■ **本文抜粋**
▼▼▼

田中理事長がスリランカ コロンボ大学でJICAチェア特別講義を実施
掲載日:2024.03.05
イベント |
●日時:2024年2月16日(金)10:00~12:30(講義60分)
●会場:コロンボ大学
●形態:対面及びオンライン配信のハイブリッド形式
●言語:英語
●参加者:コロンボ大学学生約100名(経済学部、経済・ビジネス学部、国際ビジネス学部の学部生3-4年生)及び教職員20名程度
●タイトル:複合危機下の国際関係
●2月13日から16日までスリランカを訪問した田中理事長は、16日にコロンボ大学でJICAチェア(JICA日本研究講座設立支援事業)特別講義を実施しました。JICAチェアは、開発途上国で将来のリーダーとなる人材を育成すべく、各国のトップクラスの大学等を対象に、日本の開発経験をその歴史や文化背景を踏まえて学ぶ「日本研究」の講座設立支援を行うプログラムです。日本の講師を現地に派遣し、自国の伝統とアイデンティティを維持しながら非西洋から近代化を成し遂げた最初の国である日本の経験にかかる講義を実施するなど、様々な活動を行っています。
詳細はこちら:概要 | 事業について - JICA
●コロンボ大学は、セイロン大学コロンボ・キャンパス(1942年設立)を前身とする国立大学であり、10の学部と各分野の研究機関を有する国内最高峰大学の1つです。過去にはJICAも技術協力や無償資金協力による支援を実施しています。
●コロンボ大学では2022年度よりJICAチェアを開始していますが、スリランカでは、日本で修士号・博士号を取得する学生や日本研究に関心のある学生が多いため、毎回多くの学生が参加しています。2023年度は、日本の経済成長を軸に、日本式経営や人材育成、農業、競争政策の発展といった講義を計5回実施し、修了式を兼ねて、今回の田中理事長による特別講義が行われました。

▲▲▲

■ **掲載データ**

▼▼▼

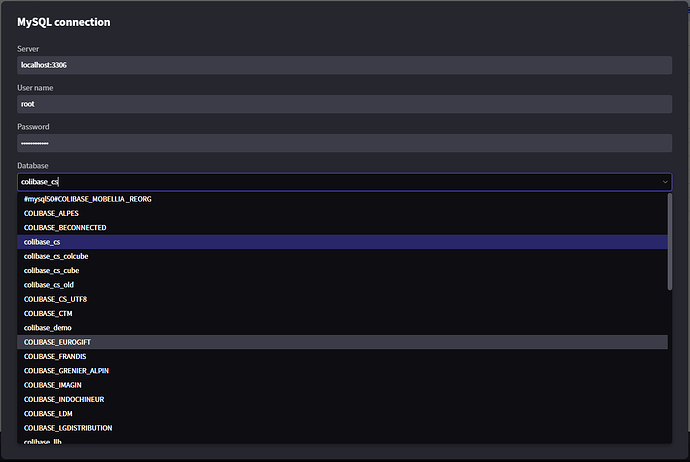Choose colibase_cs_cube from dropdown

pos(53,270)
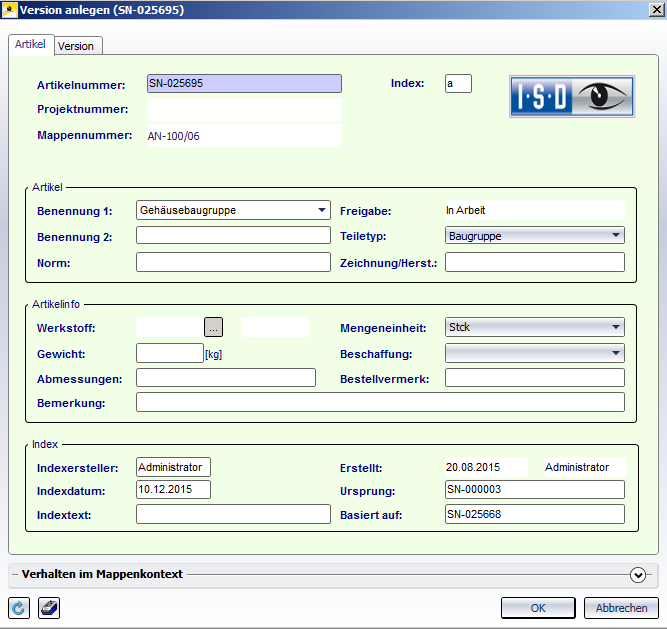667x629 pixels.
Task: Close the Version anlegen dialog
Action: point(651,10)
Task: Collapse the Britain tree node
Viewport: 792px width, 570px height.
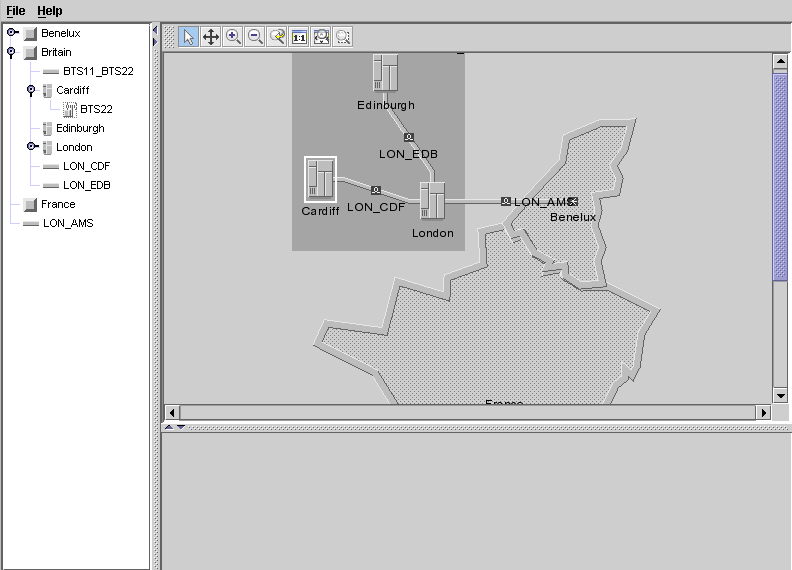Action: 12,52
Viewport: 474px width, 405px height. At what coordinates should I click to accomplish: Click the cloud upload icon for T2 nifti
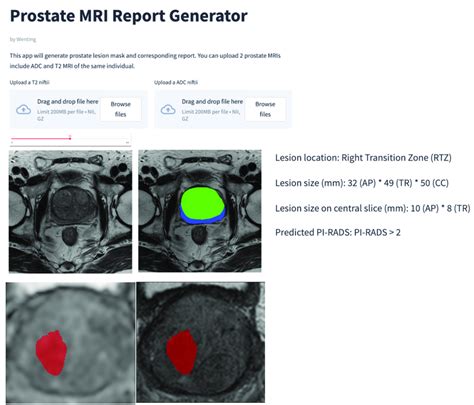23,109
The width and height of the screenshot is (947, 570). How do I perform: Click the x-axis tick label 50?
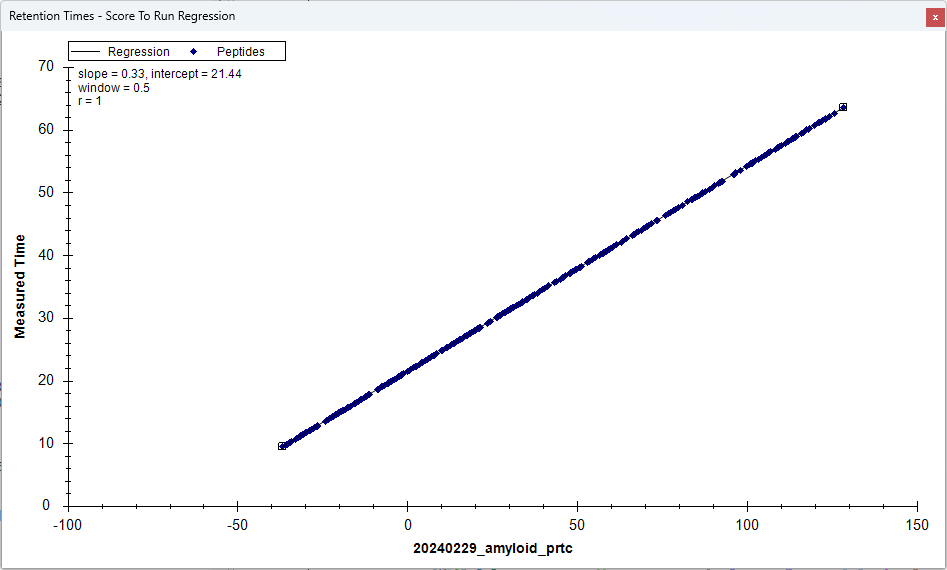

▲▲▲

■ **練習課題**
1) コロンボ大学での特別講義に関する本文を読み、次の(a)〜(c)が本文の内容と合っているかを答えなさい。それぞれ「はい」か「いいえ」で答え、判断の根拠となる本文の語句をそのまま引用すること。
(a) 講義は英語で行われた。
(b) コロンボ大学のJICAチェアは2023年度に開始された。
(c) 2023年度には講義が計5回実施された。
2) 本文のうち「コロンボ大学は、セイロン大学」で始まる段落を、主な事実を残して箇条書きに書き改めなさい。
この課題にデータは必要ありません。

■ **解答例**
1)
(a) はい。「言語:英語」
(b) いいえ。「コロンボ大学では2022年度よりJICAチェアを開始しています」
(c) はい。「講義を計5回実施し」

2)
・前身はセイロン大学コロンボ・キャンパス(1942年設立)
・国立大学で、10の学部と各分野の研究機関を有する
・国内最高峰大学の1つ
・過去にJICAが技術協力や無償資金協力による支援を実施